SUPPLIED INFORMATION START

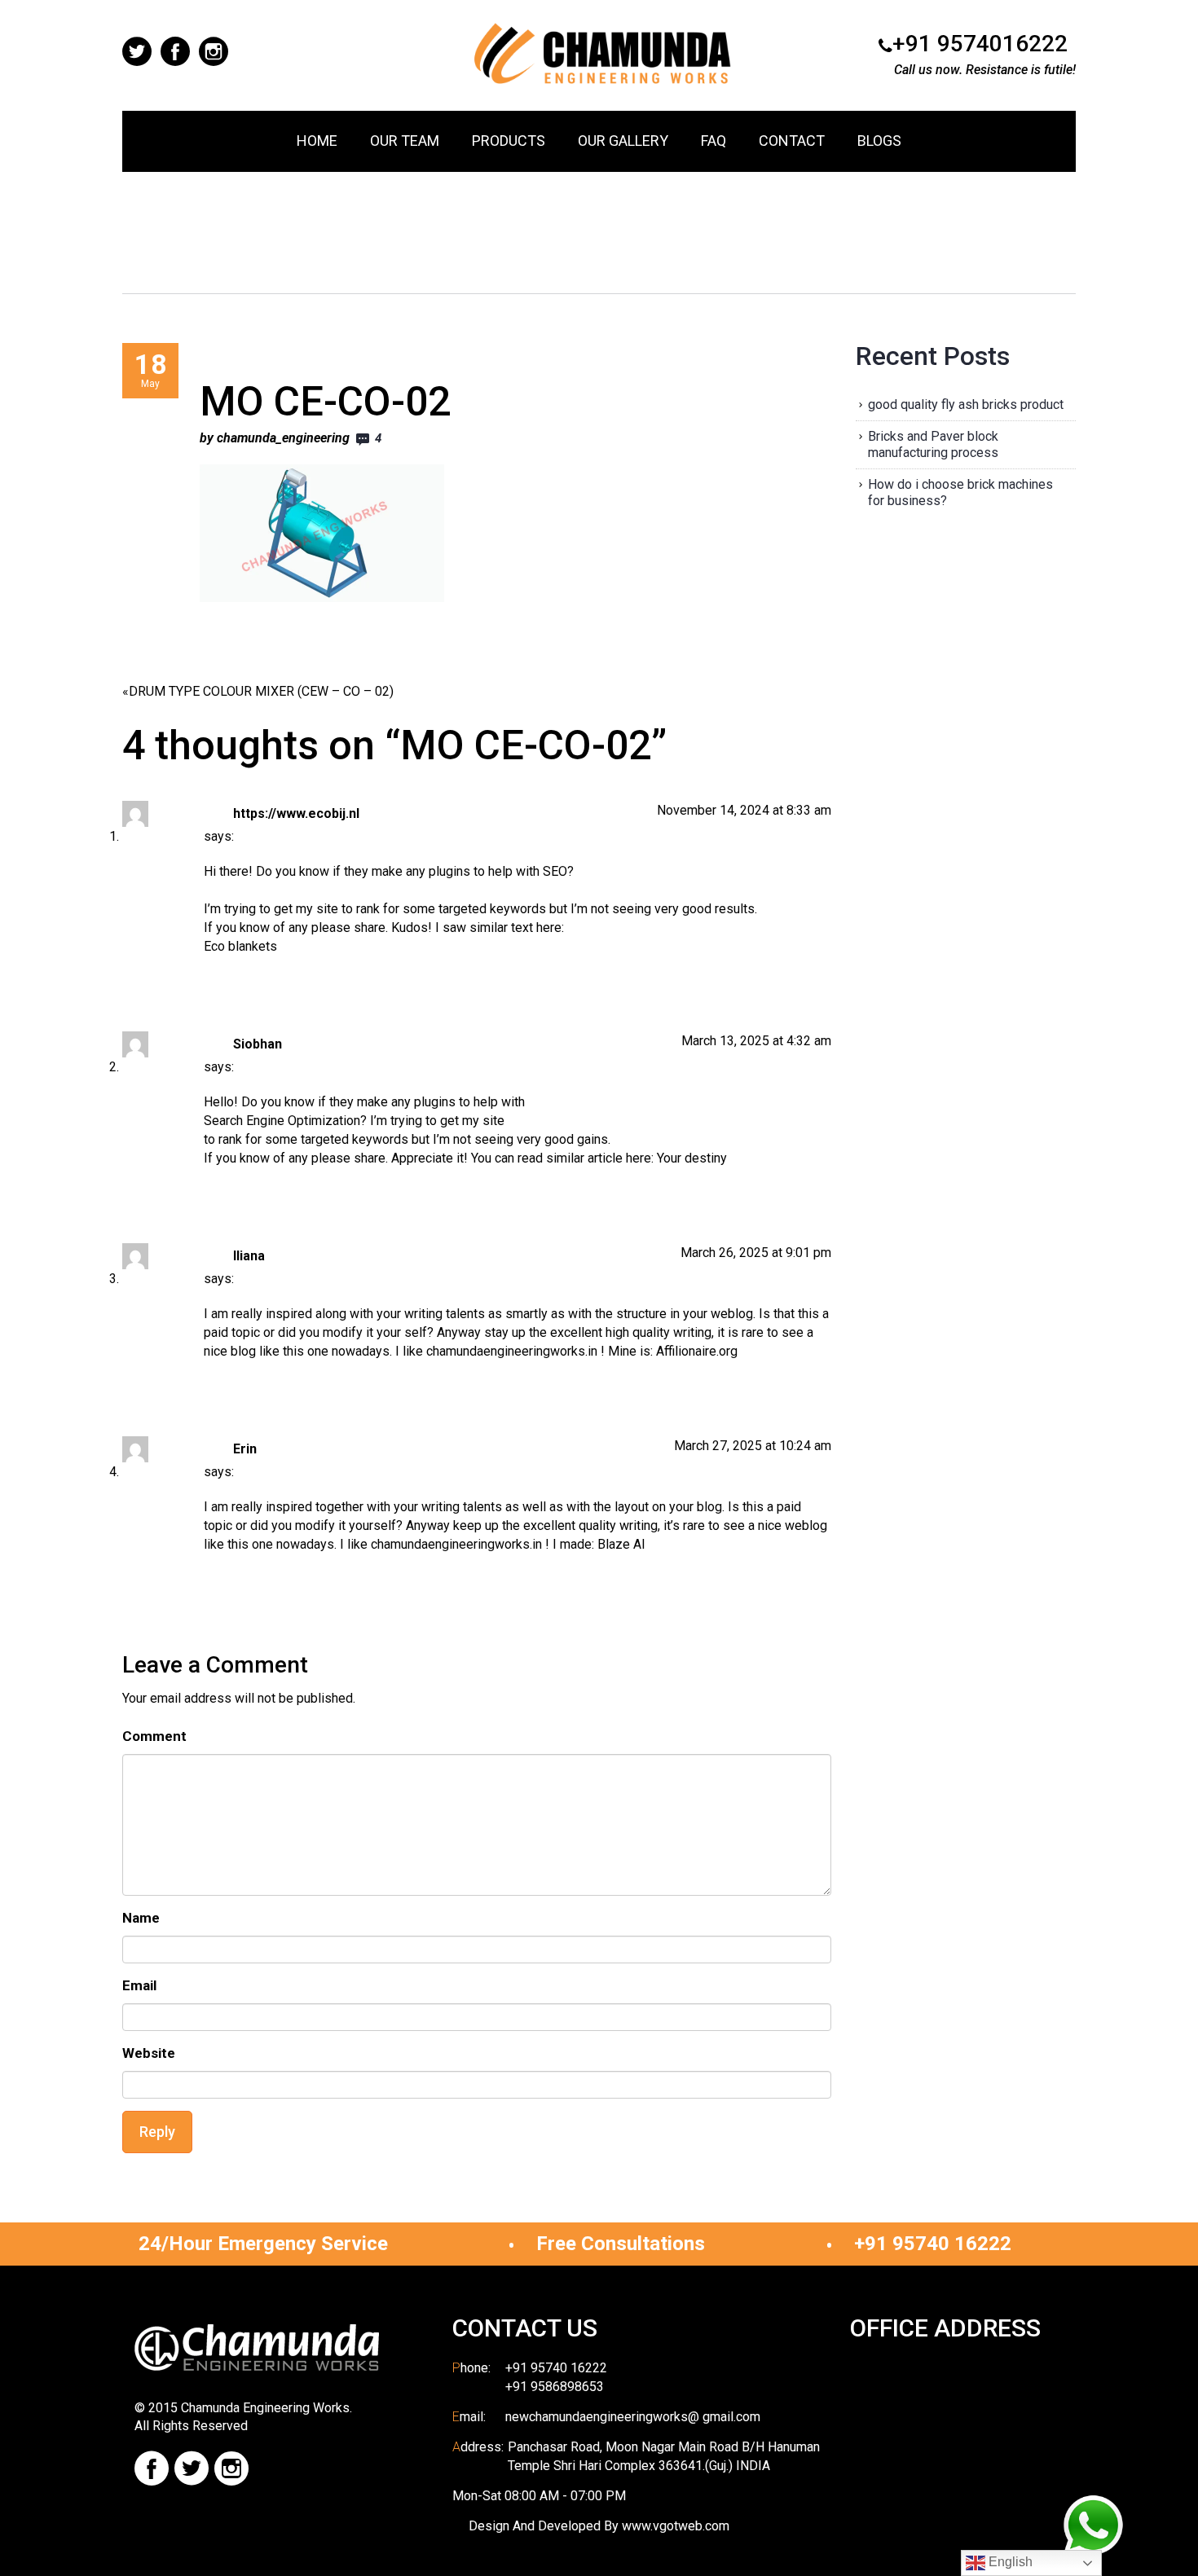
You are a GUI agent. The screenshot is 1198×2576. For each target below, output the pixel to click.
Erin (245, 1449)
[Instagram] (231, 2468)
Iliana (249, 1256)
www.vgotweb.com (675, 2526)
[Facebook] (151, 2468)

SUPPLIED INFORMATION END

▸ **EXERCISE REQUIREMENTS**
Copy every entry exactly, leaving out the pictures.

▸ **ANSWER SPACE**
You are a GUI agent. The screenshot is 1198×2576. For each target below, output the pixel to click.
Erin (245, 1449)
[Instagram] (231, 2468)
Iliana (249, 1256)
www.vgotweb.com (675, 2526)
[Facebook] (151, 2468)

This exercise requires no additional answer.